- Requirement -
Could you restate word for word the lines running from the one with "Where should I" to the end of the data, both ends included, but without pictures?

BEGIN Input material

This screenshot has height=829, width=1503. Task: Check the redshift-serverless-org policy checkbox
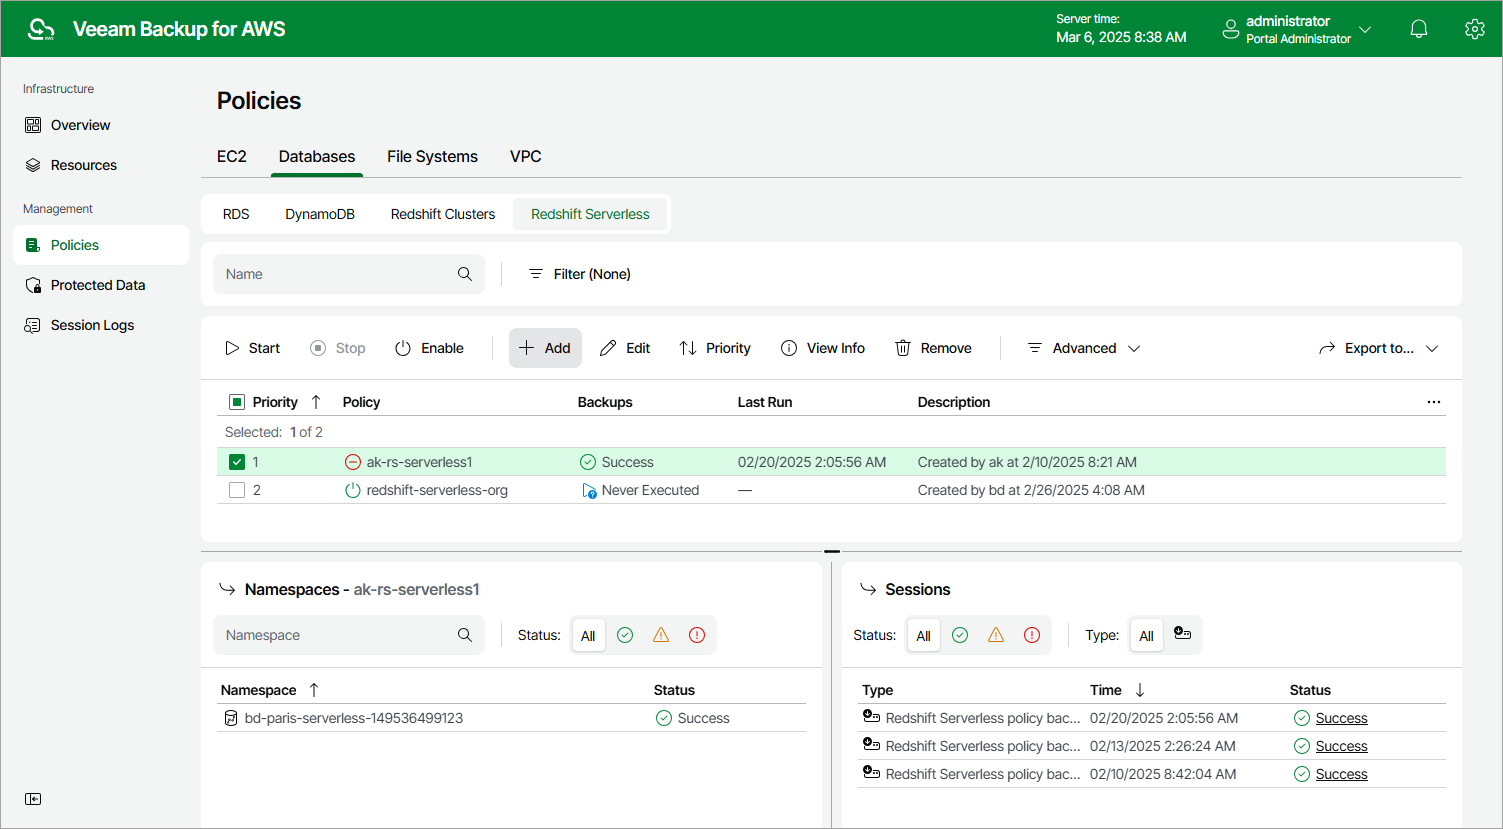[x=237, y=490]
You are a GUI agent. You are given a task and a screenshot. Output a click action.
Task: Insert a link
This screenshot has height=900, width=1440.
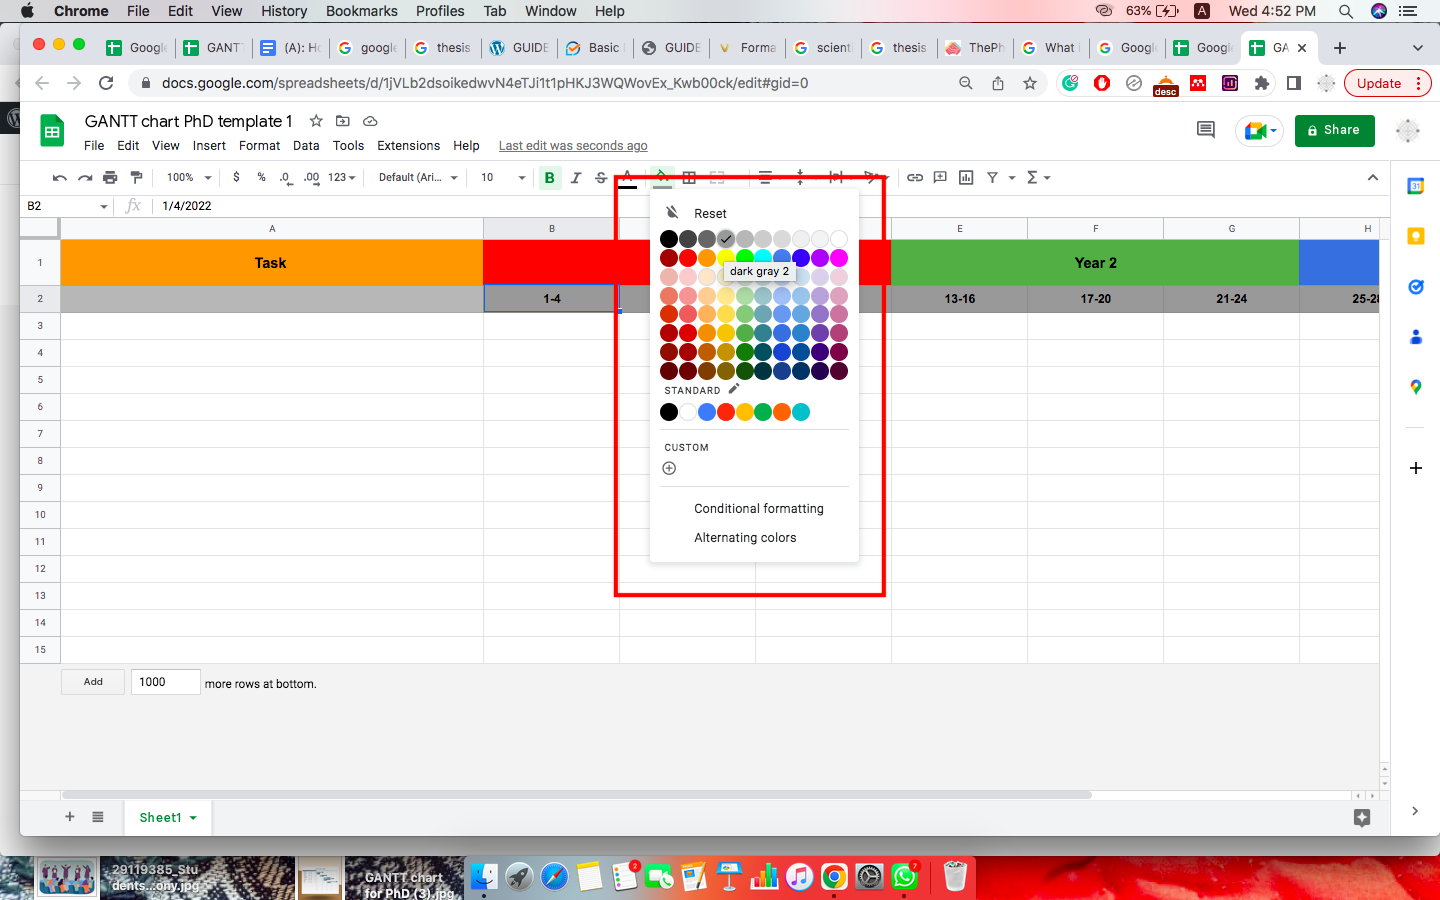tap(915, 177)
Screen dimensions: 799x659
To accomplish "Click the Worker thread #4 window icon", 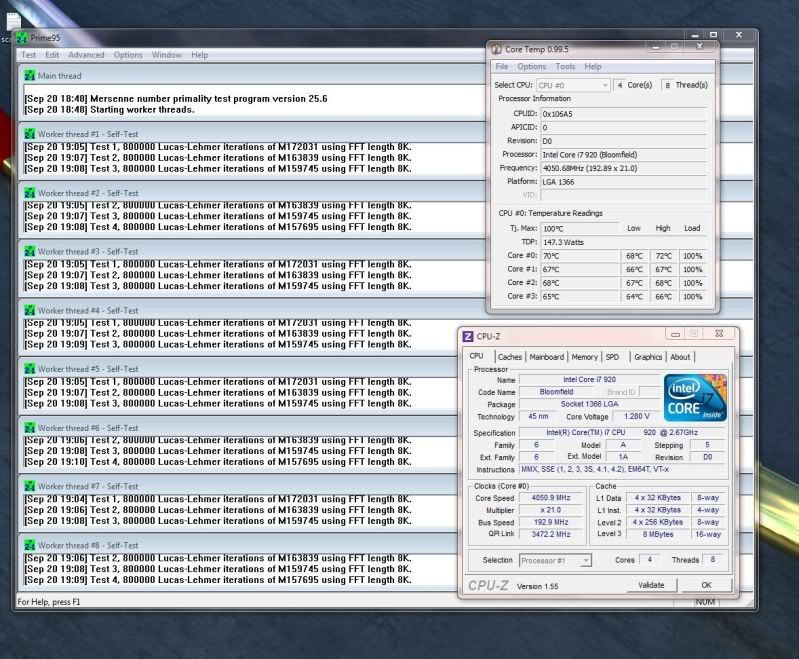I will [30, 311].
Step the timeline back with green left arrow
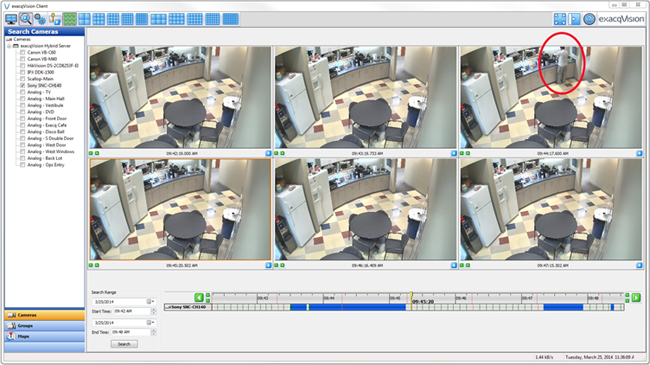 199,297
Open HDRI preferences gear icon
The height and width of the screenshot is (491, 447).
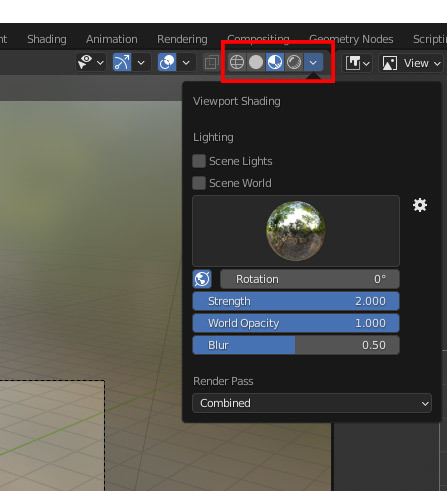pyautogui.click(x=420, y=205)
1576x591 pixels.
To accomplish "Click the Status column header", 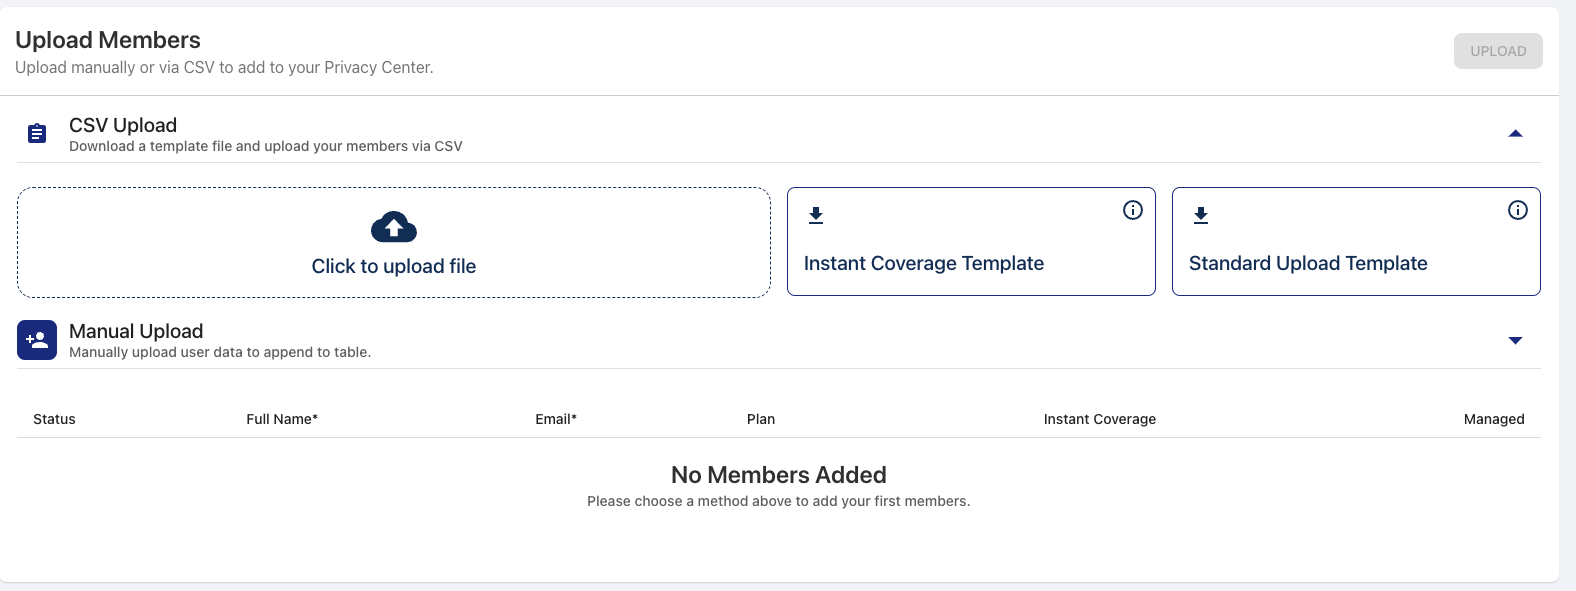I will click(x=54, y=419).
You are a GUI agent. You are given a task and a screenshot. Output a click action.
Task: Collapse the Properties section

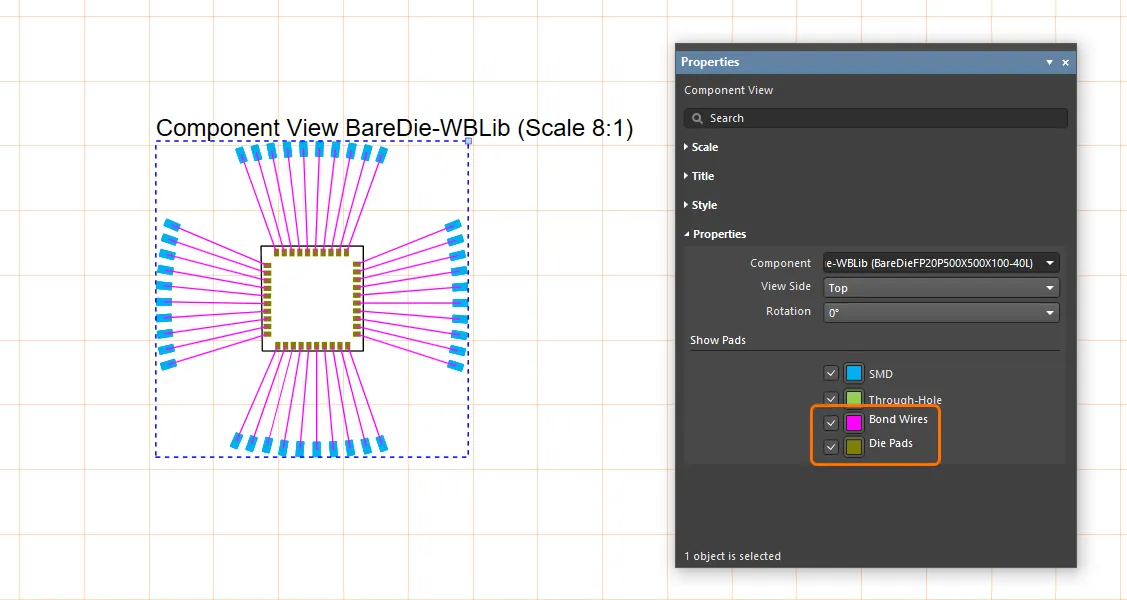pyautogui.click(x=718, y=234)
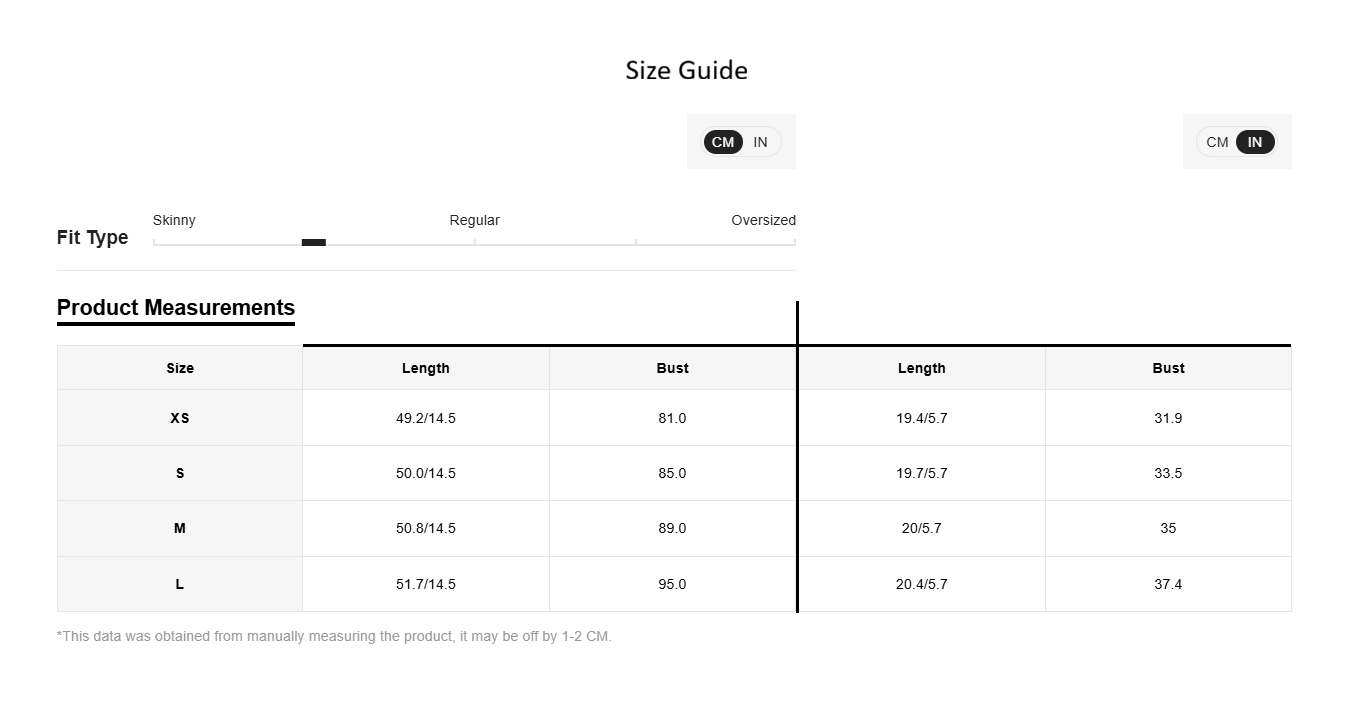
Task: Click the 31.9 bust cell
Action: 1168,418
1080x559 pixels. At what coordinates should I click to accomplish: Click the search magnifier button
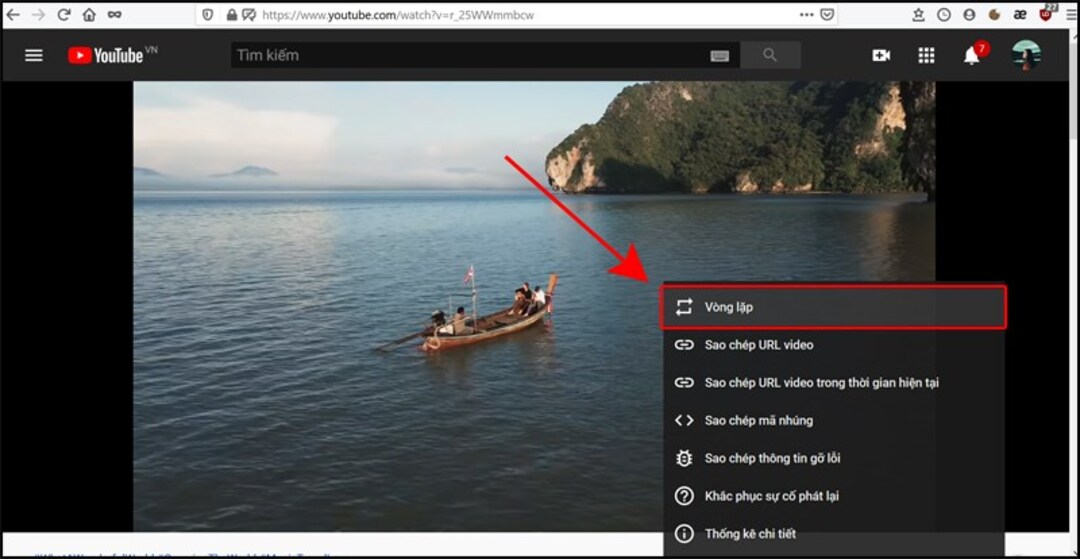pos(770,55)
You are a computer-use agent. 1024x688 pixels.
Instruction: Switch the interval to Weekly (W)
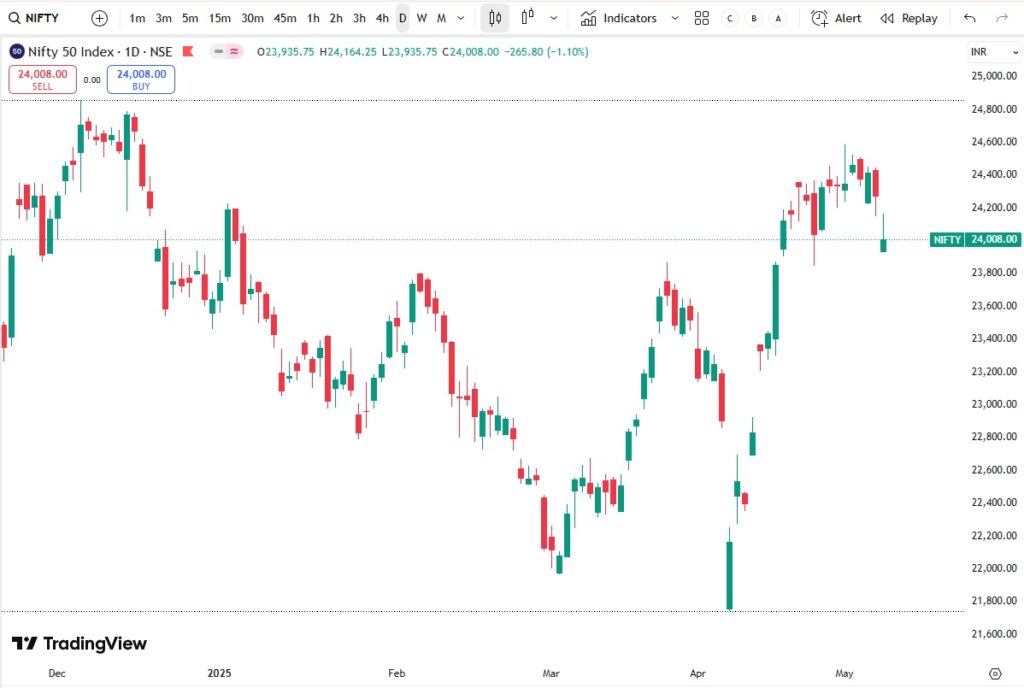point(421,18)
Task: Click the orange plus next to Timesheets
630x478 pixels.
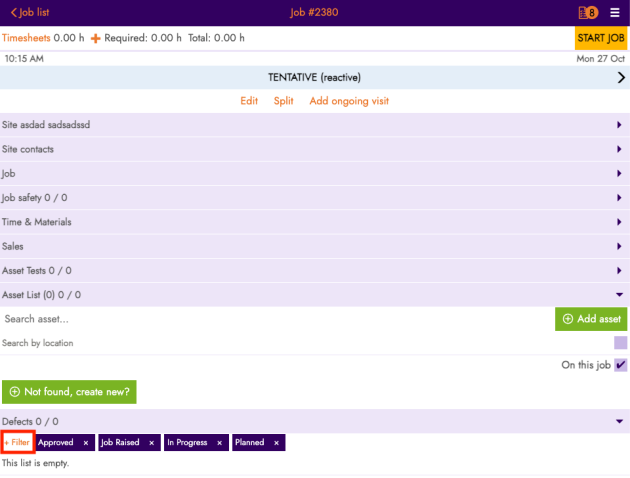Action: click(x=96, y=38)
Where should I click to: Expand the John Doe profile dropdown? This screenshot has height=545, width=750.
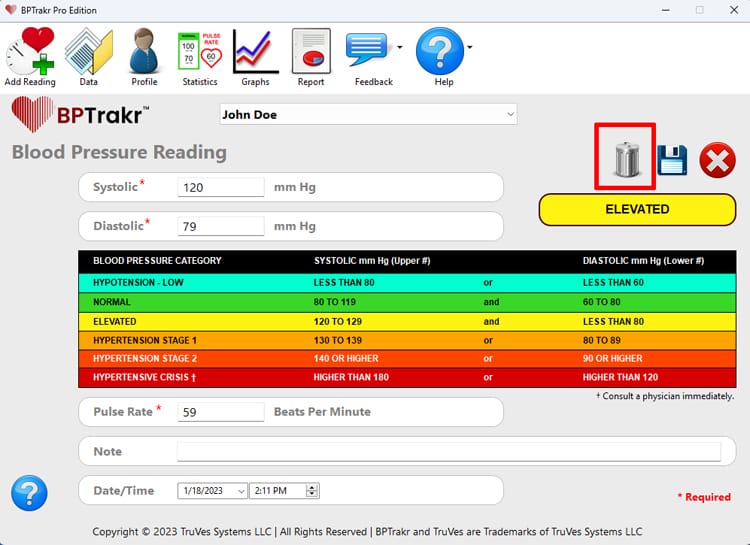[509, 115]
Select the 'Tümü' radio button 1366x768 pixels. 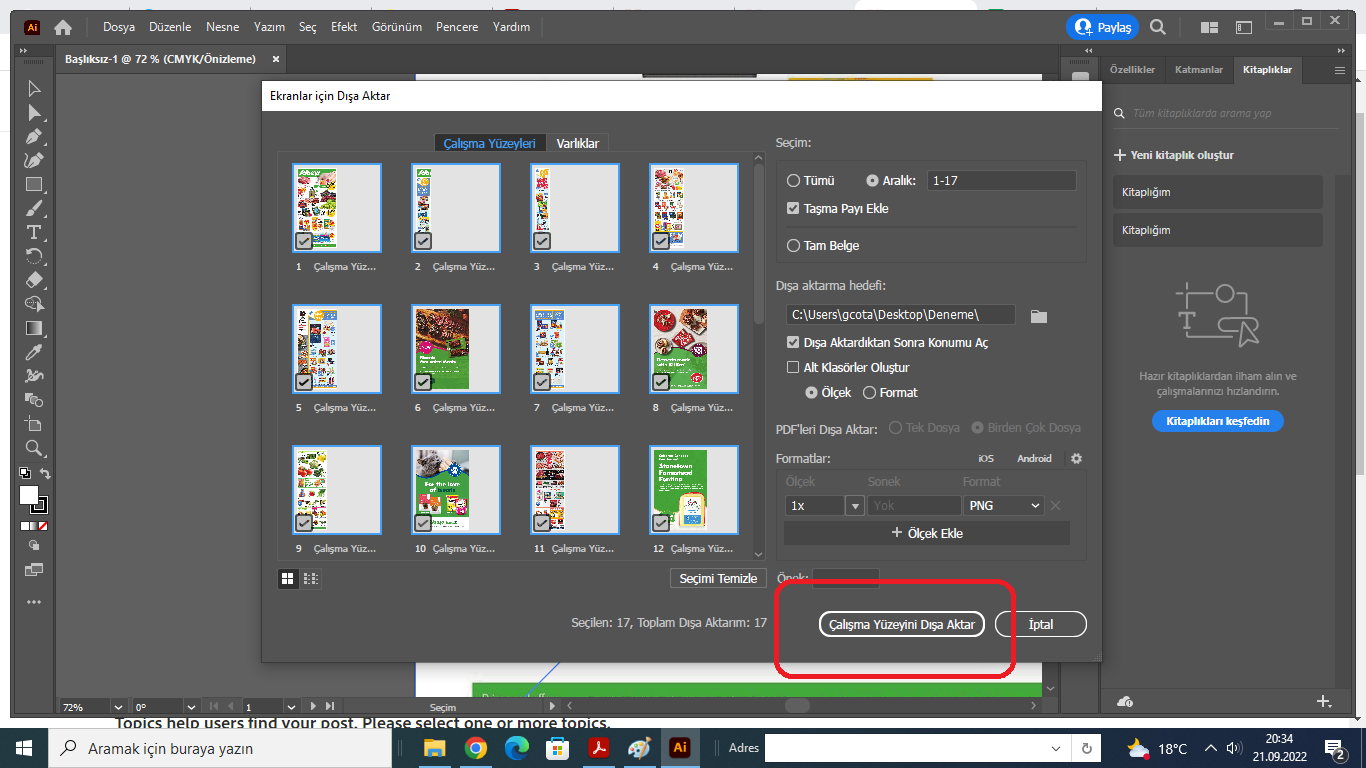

END Input material

- Response to this exercise -
Where should I click to: Expand the John Doe profile dropdown? This screenshot has height=545, width=750.
[509, 115]
Select the 'Tümü' radio button 1366x768 pixels. 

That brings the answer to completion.